[Saved data entries]
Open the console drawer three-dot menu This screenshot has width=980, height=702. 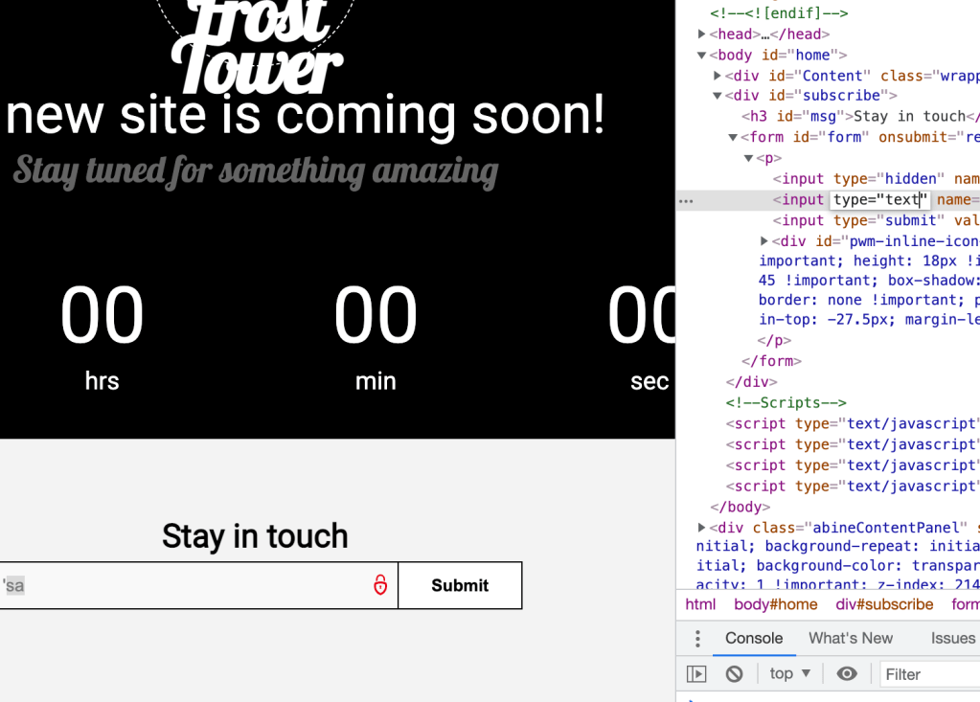click(x=698, y=639)
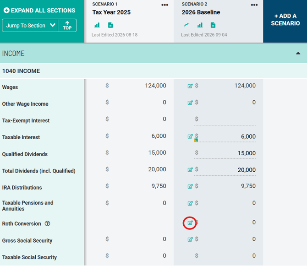The height and width of the screenshot is (266, 307).
Task: Click the Roth Conversion edit pencil icon
Action: click(x=190, y=223)
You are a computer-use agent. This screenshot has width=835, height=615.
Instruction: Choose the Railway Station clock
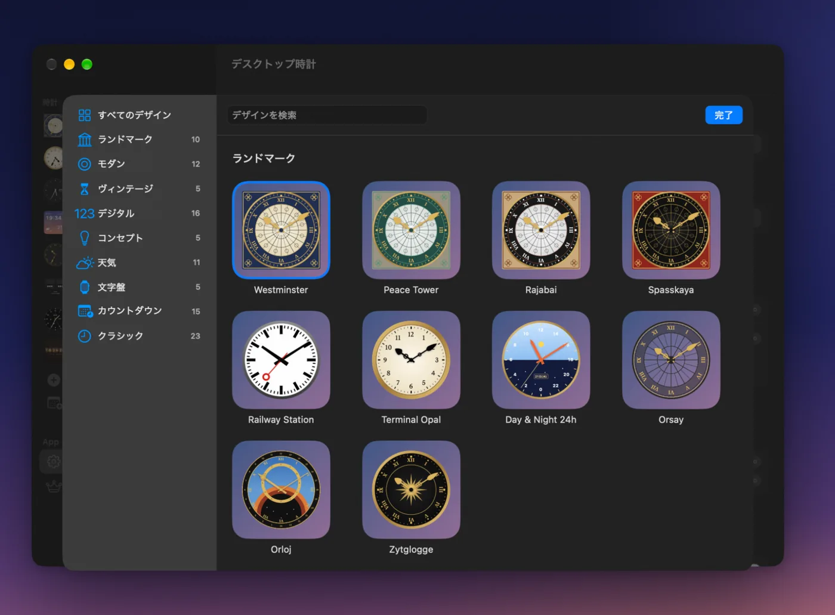(x=281, y=360)

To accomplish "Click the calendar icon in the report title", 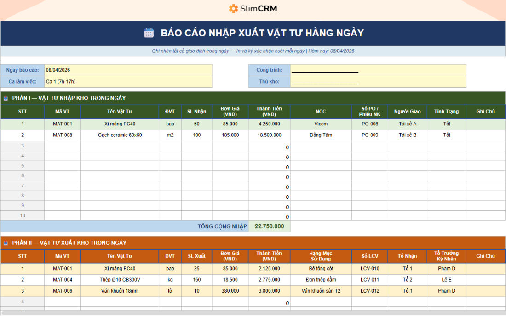I will (x=149, y=33).
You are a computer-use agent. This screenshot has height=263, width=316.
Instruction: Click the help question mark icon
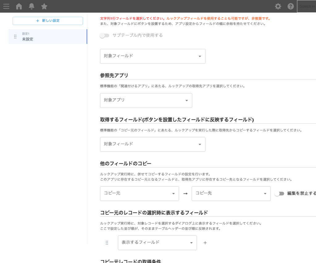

**Problem to work on**
In the entries above, locate every line with the word "agent" and copy it.

**Reply**
You are a computer-use agent. This screenshot has width=835, height=615.
You are a computer-use agent. This screenshot has height=263, width=316.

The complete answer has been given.